Di recente, a noi pochi che a Vicenza da un pezzo sosteniamo che la democrazia è un’oligarchia mascherata, si è aggiunto un illustre uomo chiesa e di cultura, don Giuseppe Dal Ferro. Oggi a Recoaro si apre una tre giorni di convegni, organizzata dal vicentino Istituto di Scienze Sociali “Rezzara” di cui il monsignore è direttore, dedicata alle “Democrazie a confronto”. In un’intervista rilasciata al Giornale di Vicenza domenica 28 agosto, Dal Ferro ha fatto alcune affermazioni che meritano di essere citate per intero: «La tradizione dei Paesi occidentali è quella della democrazia quantitativa, che però ha i suoi limiti. Ci sono altre forme: nel mondo islamico, ad esempio, ci sono alcuni principi non negoziabili, cioè che non possono essere decisi dal 50 percento più uno. Nasce quindi il problema di una revisione critica di cosa è democrazia. (…) la democrazia quantitativa è ormai anacronistica. Il singolo cittadino non conta più niente. Un tempo i partiti veicolavano le esigenze dei cittadini, ora non più. C'è un grande problema di partecipazione e rappresentanza. Chi esprime oggi le emergenze problematiche della rappresentanza? Anche i mass media sono soggetti alla manipolazione da parte dei poteri forti. Ci stiamo avviando verso una democrazia di stile americano. (…) Insisto sull'importanza della partecipazione, che fa emergere i problemi, mentre la rappresentanza li generalizza e tenta di risolverli. In pochi, pochissimi si sono accorti che nel 2001 la modifica all'articolo 118 della Costituzione ha introdotto il concetto di sussidiarietà orizzontale. (…) Gli enti pubblici, dallo Stato ai Comuni, devono favorire l'iniziativa dei cittadini, anche in forma associata, per svolgere attività di interesse generale. Questo ridefinisce in modo nuovo la partecipazione e la cittadinanza: gruppi e associazioni possono far emergere dal basso alcune istanze, questo è un nuovo tipo di democrazia. (…) La democrazia è già schiacciata dai poteri forti, dall'economia».

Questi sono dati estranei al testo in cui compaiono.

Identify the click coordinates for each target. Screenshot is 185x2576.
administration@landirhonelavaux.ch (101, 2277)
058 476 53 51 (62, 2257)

Esaminiamo quanto dice il prelato, partendo dal fondo. Sostiene che è il potere del denaro la causa dello svuotamento del sistema democratico, per così dire, dall’interno: ogni persona dotata di occhi orecchie e cervello non può che sottoscriverne la palese evidenza. Suggerisce, parafrasando Giorgio Gaber, che “democrazia è partecipazione”, e questo è indiscutibilmente vero se si pensa chi ne ha inventato il concetto e lo ha applicato, il Greco antico, la concepiva esclusivamente come esercizio diretto della sovranità da parte dei “molti” (il “popolo”), altrimenti il rischio è cadere nel suo contrario, che è appunto l’oligarchia (“governo dei pochi”, intesi come privilegiati per ricchezza e lignaggio). Dal Ferro ricorda che, inserita nella Costituzione vigente, è già a disposizione un’arma che è la sussidiarietà, principio che favorisce la partecipazione riavvicinando il cittadino al potere. Infine, boccia la democrazia rappresentativa, che lui chiama “quantitativa”, in quanto la delega è facilmente manipolabile dalle lobby politico-economiche, specialmente attraverso i media da loro controllati. Da cattolico auspica, poi, che la democrazia possa riformularsi secondo valori etici validi per tutti, come succede nell’Islam (fra parentesi: questo accade nel tanto vituperato Iran, dove ognuno può avere ed esprimere le opinioni che vuole a condizione di non mettere in discussione neanche per sbaglio il Corano e la sua interpretazione sciita).
Ora, a parte l’ultima nota che non condivido ma che, in bocca a un prete, posso capire, mi trovo d’accordo con quanto detto da monsignor Dal Ferro dalla prima all’ultima parola. Concordo sull’analisi del problema, e anche su quella che mi pare la direzione d’uscita: partecipazione dal basso, cioè democrazia diretta su base locale. Mi sento un po’ meno solo, oggi, in questa città.